Yen slides as US rate gap lifts dollar, with USD/JPY near 40-year high

by VT Markets
/
Jun 25, 2026

The yen stayed weak against a firmer US dollar on Wednesday, pushing USD/JPY back towards a 40-year peak at 161.95. A wide gap between Bank of Japan interest rates and those set by other major central banks continued to weigh on the currency, blunting any support from Tokyo’s repeated warnings. Finance Minister Satsuki Katayama reiterated that Japan would “respond appropriately to currency moves at any time”, and her earlier online discussion with US Treasury Secretary Scott Bessent fuelled talk of co-ordinated action, though the market reaction proved limited.

With BoJ rates still comparatively low, the yen remains a favoured funding leg for carry trades, a dynamic that could strengthen if the Federal Reserve raises rates at least once this year. Reuters reported that former BoJ policymaker Sayuri Shirai said USD/JPY could climb to 165.00 should the Fed deliver that increase. Longer-term, the BoJ’s ultra-loose stance from 2013 to 2024 drove depreciation through policy divergence, while the 2024 shift towards unwinding has begun to narrow the gap between 10-year US and Japanese yields, alongside rate cuts elsewhere.

Persistent Negative Fundamentals for the Yen

The fundamental story for the yen remains overwhelmingly negative as of today, June 24, 2026. The key driver is the massive interest rate gap between the Bank of Japan’s rate, holding at 0.25%, and the Federal Reserve’s rate of 5.50%. This differential makes borrowing yen to buy dollars, the classic carry trade, an incredibly profitable and dominant market strategy.

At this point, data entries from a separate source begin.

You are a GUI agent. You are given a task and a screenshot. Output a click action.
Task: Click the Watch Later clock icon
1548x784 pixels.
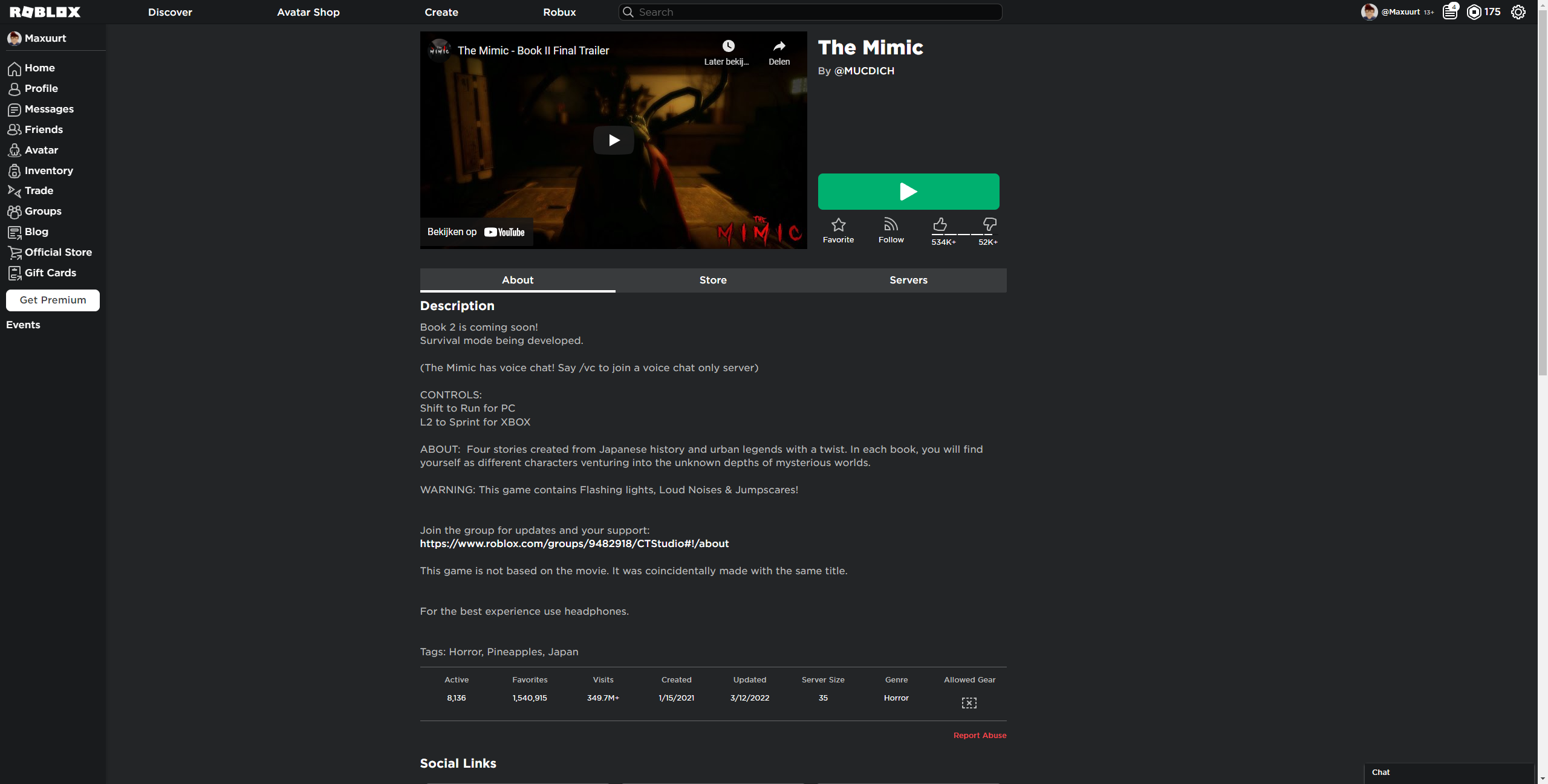point(728,47)
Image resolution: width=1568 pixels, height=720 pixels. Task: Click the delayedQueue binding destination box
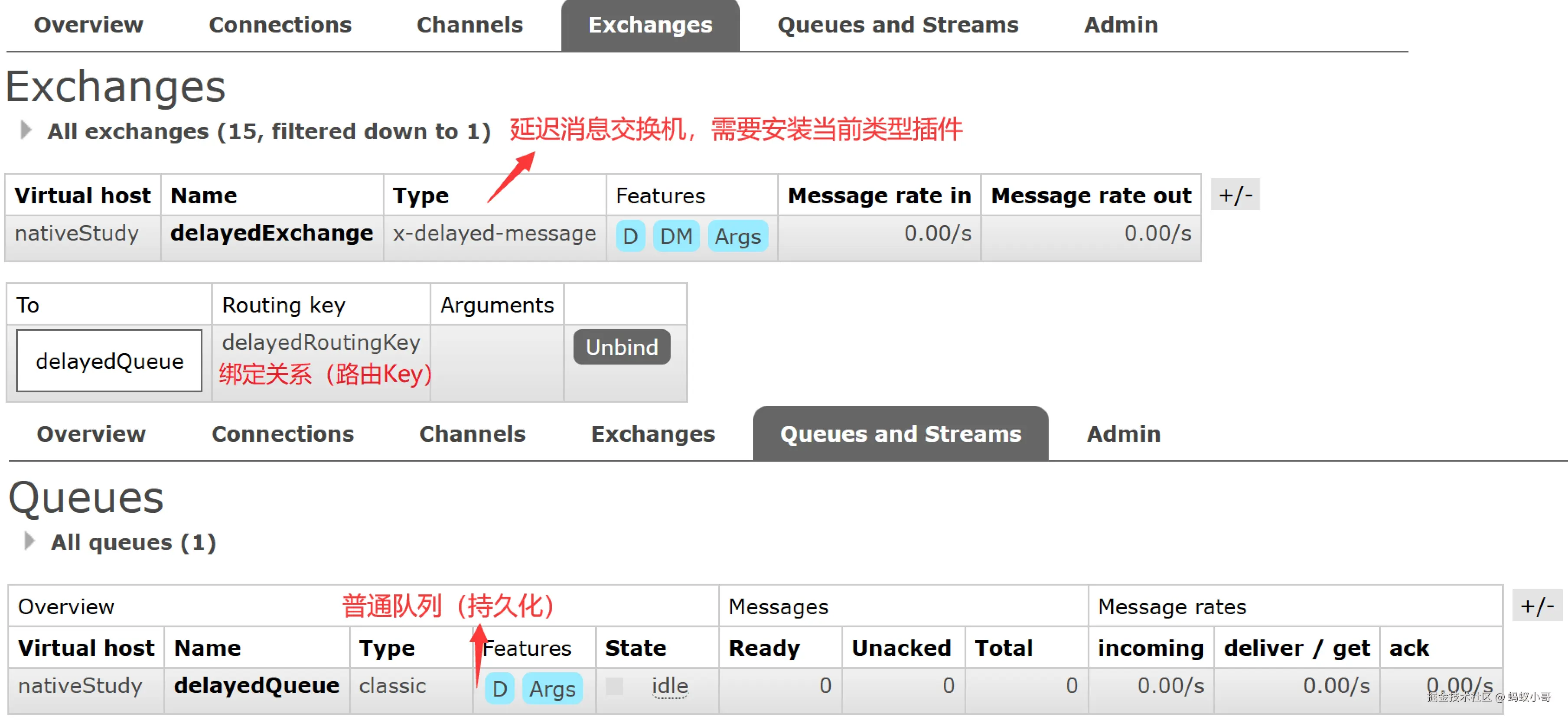(x=109, y=361)
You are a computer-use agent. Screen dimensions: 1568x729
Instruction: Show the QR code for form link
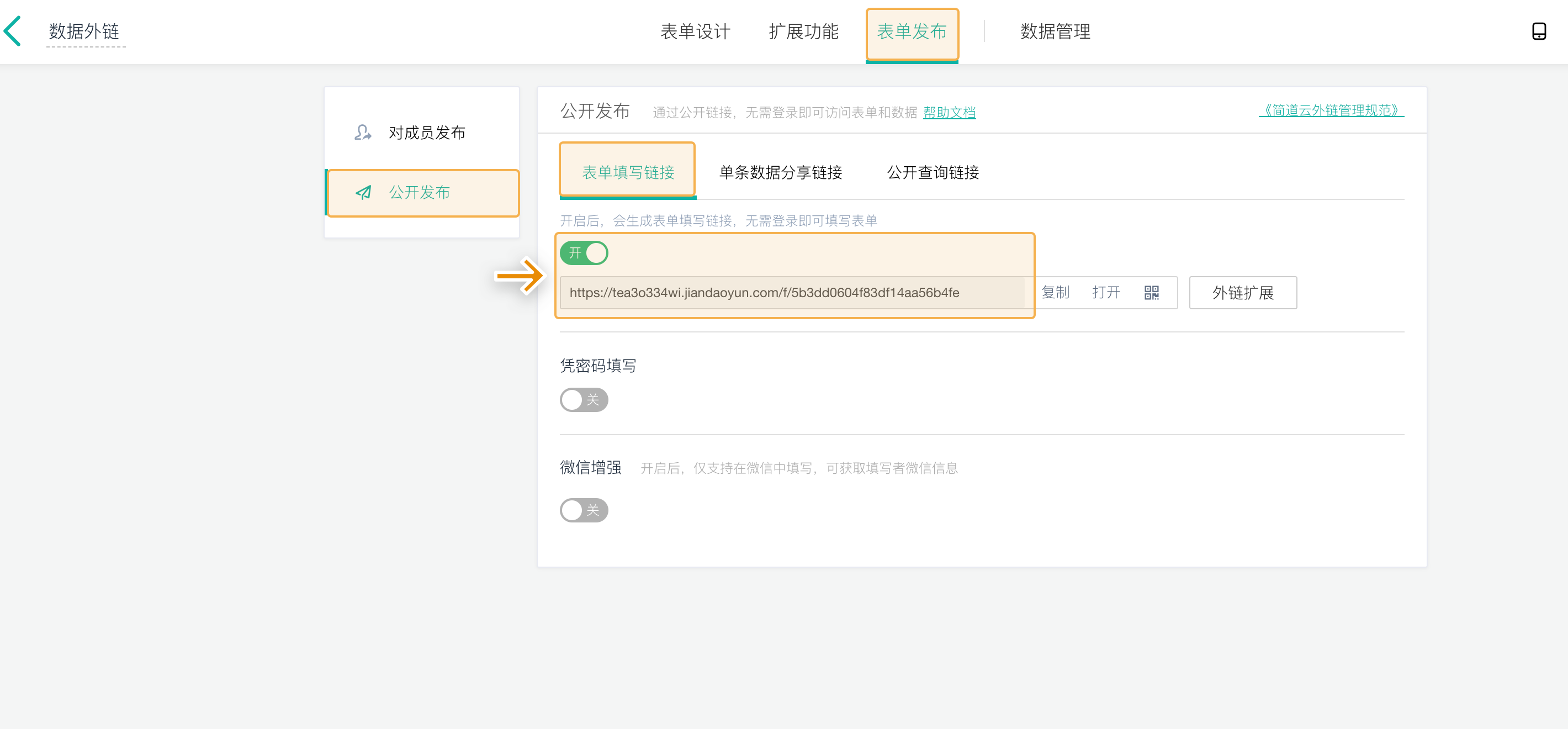(x=1151, y=292)
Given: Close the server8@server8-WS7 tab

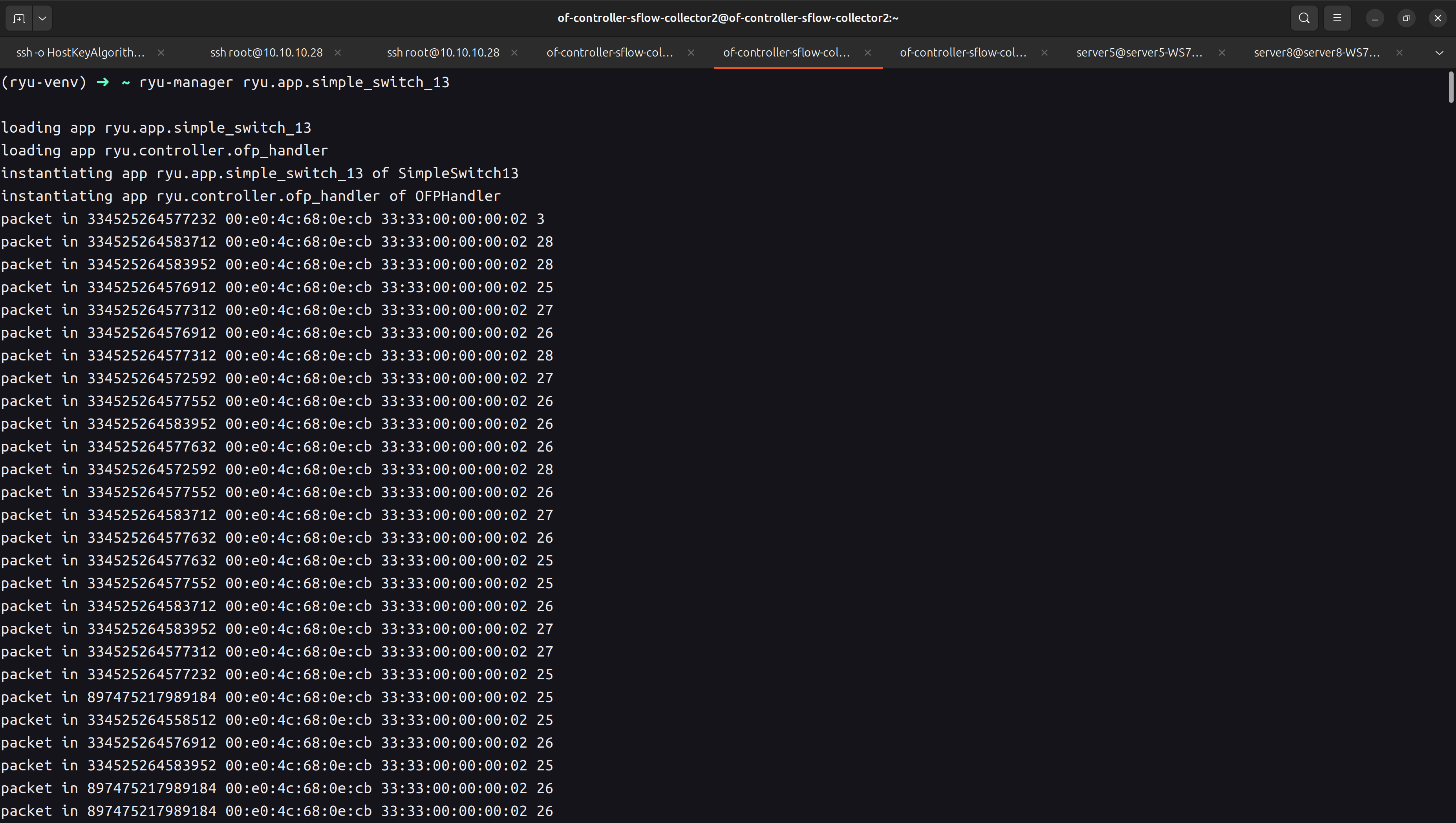Looking at the screenshot, I should [1399, 53].
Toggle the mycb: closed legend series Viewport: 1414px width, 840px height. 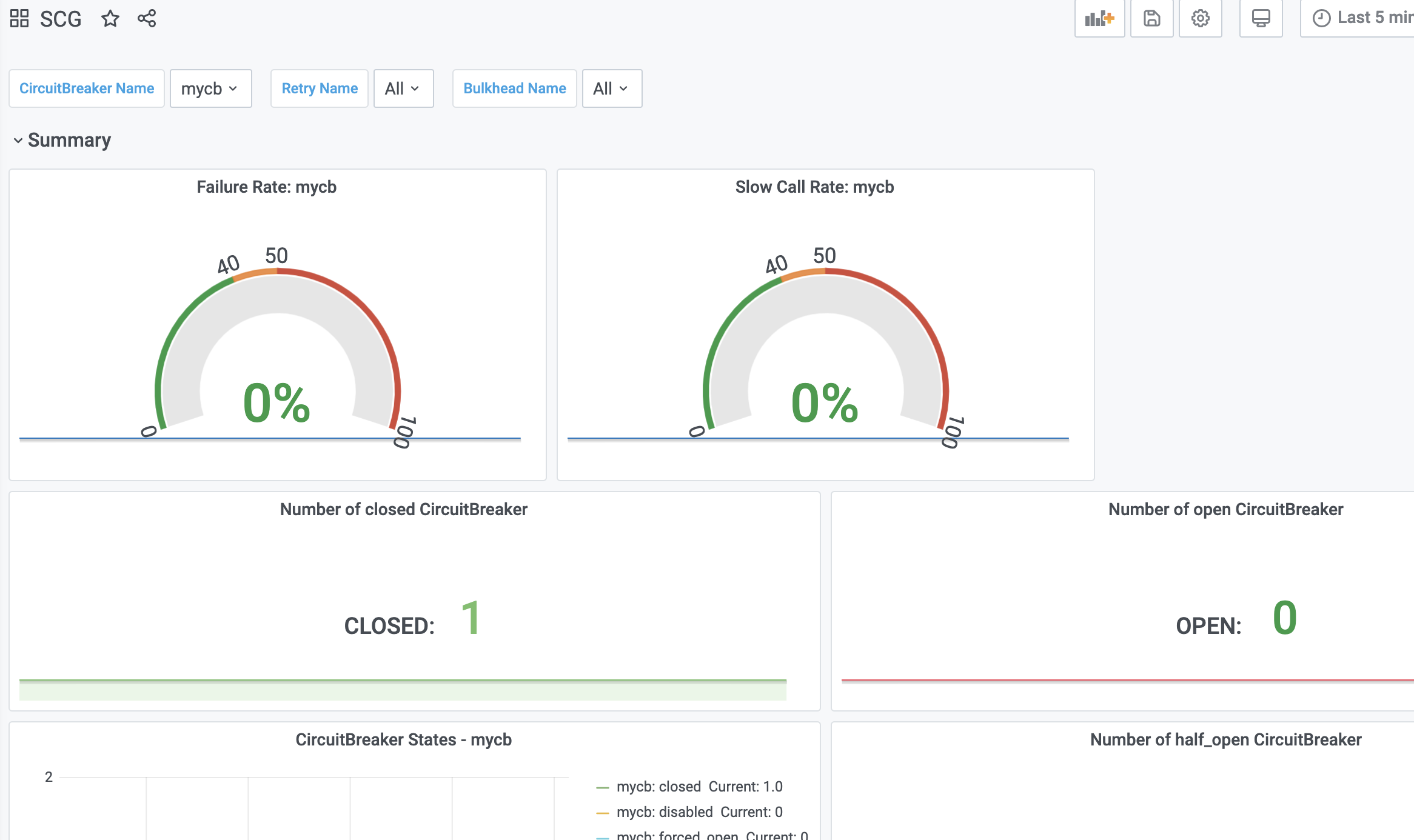[x=658, y=787]
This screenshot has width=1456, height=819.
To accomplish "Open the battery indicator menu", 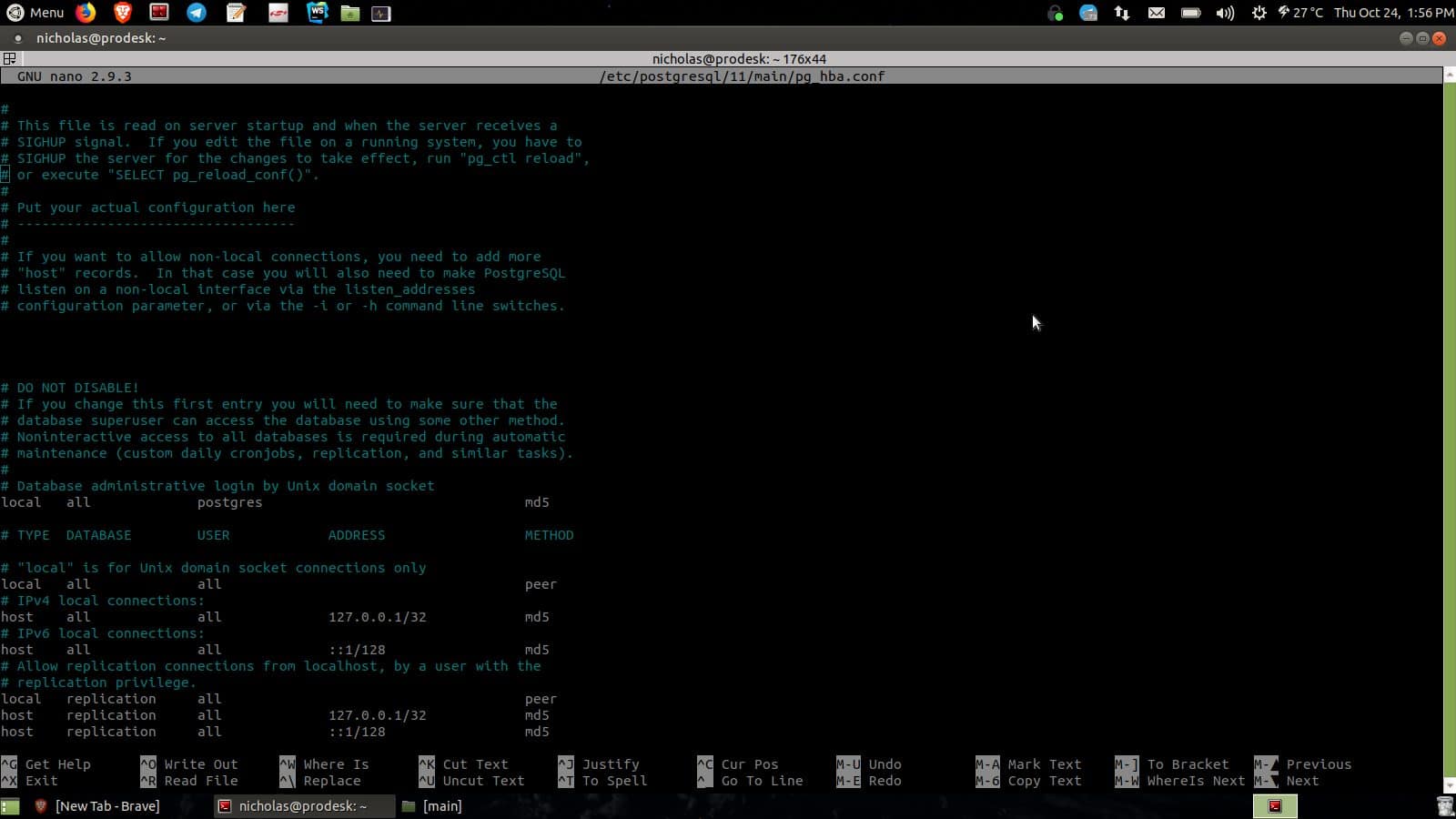I will [x=1190, y=13].

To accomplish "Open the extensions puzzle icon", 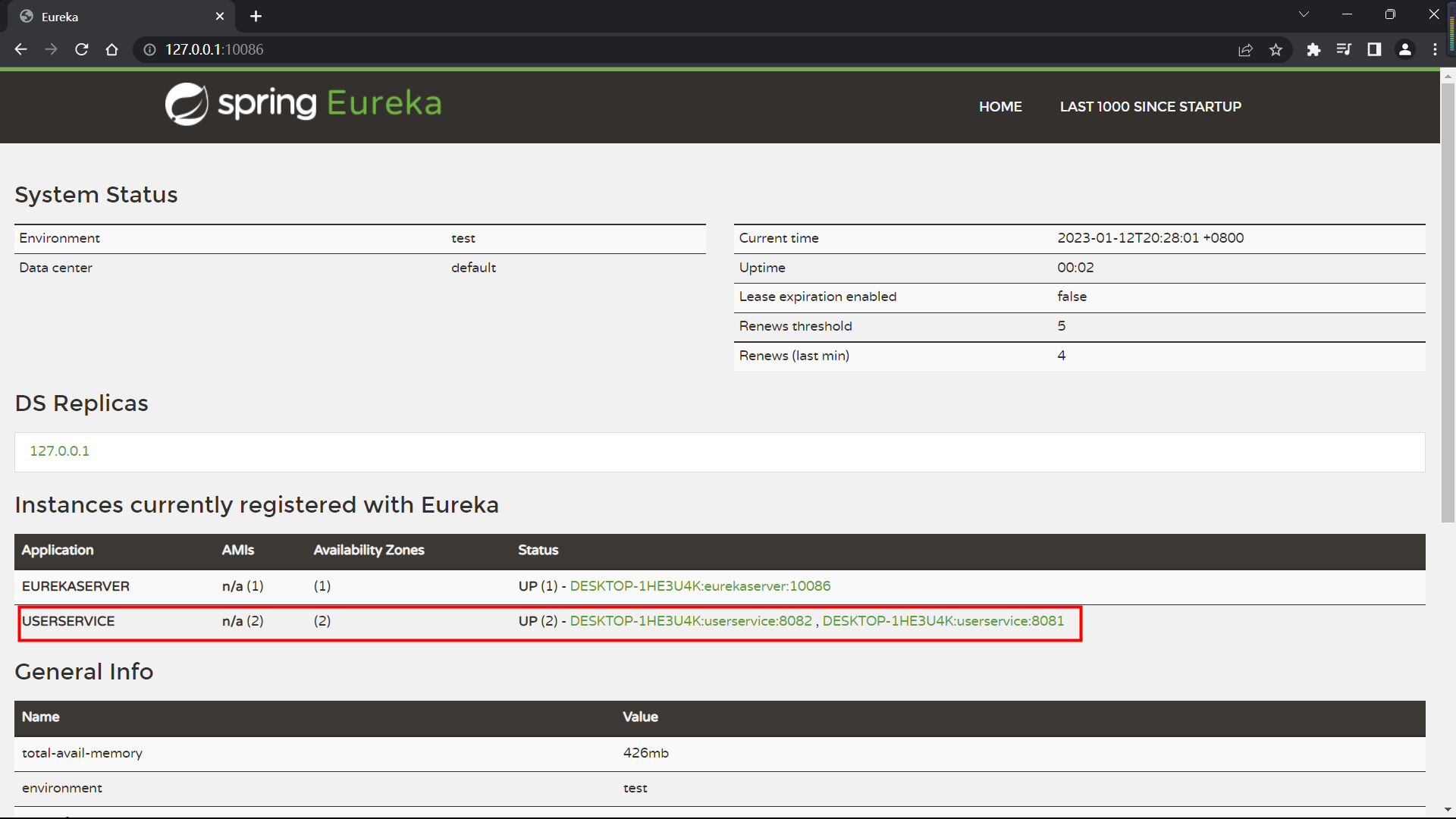I will point(1313,49).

We see this trend continuing, with the USD/JPY pair currently trading around 161.50. Recent U.S. economic data, including a May 2026 inflation report showing a sticky 3.5% CPI and strong jobs numbers, suggests the Fed has little reason to cut rates soon. In contrast, Japan’s inflation remains below target, giving the Bank of Japan no mandate for aggressive hikes.

While Japanese officials are increasing their verbal warnings, we must consider their past actions. Looking back at the massive interventions in late 2022, Japan spent over $60 billion, but this only provided temporary relief against powerful market fundamentals. We expect any intervention now would have a similar short-lived impact, creating a dip that would likely be seen as a buying opportunity.

Strategic Positioning: Options and Risk Management

Given this, we believe buying call options on USD/JPY is a prudent strategy for the coming weeks. This allows us to capture potential upside if the pair moves towards the 165 level, a target some analysts are now floating. It also caps our potential losses should the Ministry of Finance surprise the market with a sudden, large-scale intervention.

For those with more risk appetite, using futures to maintain a long USD/JPY position is viable, but requires careful risk management. The primary risk is not a change in fundamentals, but a sharp, unpredictable move driven by intervention. Therefore, any long positions should be protected with disciplined stop-losses to guard against that specific event risk.